Full color would likely not help, here.
Testimonies by Crooty on DeviantArt, image used for commentary

Wintrow muses to the ship about his injury and the work he has done caring for others’ wounds. He rails again at being ripped from the monastery to take up a life at sea that he does not want; the Vivacia offers him strange comfort. Emboldened by it, Wintrow calls upon his captain to attend to the injury, displaying its worsening condition to affirm his decision and persuading the captain to have the amputation up on the foredeck where the ship can observe best. The captain refuses to do the work himself, however, assigning it to the first mate.

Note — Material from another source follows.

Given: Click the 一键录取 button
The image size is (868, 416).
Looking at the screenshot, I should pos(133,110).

The mate agrees, at least, that the finger needs to be removed and issues a rare rebuke for it not being seen to sooner. The ship overrules the captain’s objections and demands his presence. The crew assembles to watch as the mate begins the surgery, guided by Wintrow, who steadies himself in prayerful discipline. The amputation is successful, and Wintrow’s blood soaks into the planking of the Vivacia‘s deck.

Wintrow challenges the captain with his finger; the captain turns away, knowing he will not master Wintrow now. The mate issues orders to see to Wintrow’s healing and the ship’s operations, relocating Wintrow’s berth to the fo’c’sle with the rest of the crew and ordering a low dose of laudanum for him. The ship takes the discarded finger and considers it closely before eating it.

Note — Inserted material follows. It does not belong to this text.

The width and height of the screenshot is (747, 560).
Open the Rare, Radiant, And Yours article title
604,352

Near Bingtown, the Paragon sits in the wintry rain, vaguely annoyed by it, until he is intruded upon by Amber and a broker. Amber had been interested in working with the ship’s wizardwood, believing the report that the ship is dead, but the evidence that the Paragon remains thinking deters her; she stalks off. She later returns, however, to converse with the ship; they swiftly forge a connection, and he invites her into himself.

The chapter seems almost to eroticize Wintrow’s injury and the removal of the injured digit from him, spending time considering it from multiple gazes and perspectives and going into substantial detail regarding the process of removal itself. That the Vivacia takes the appendage into herself, even as she takes Wintrow into herself, reinforces the impression. It is, for me, a strange realization, although I have spent enough time on the internet to know that some people are very much into such things…I do not judge such, but I do not quite share the fascination.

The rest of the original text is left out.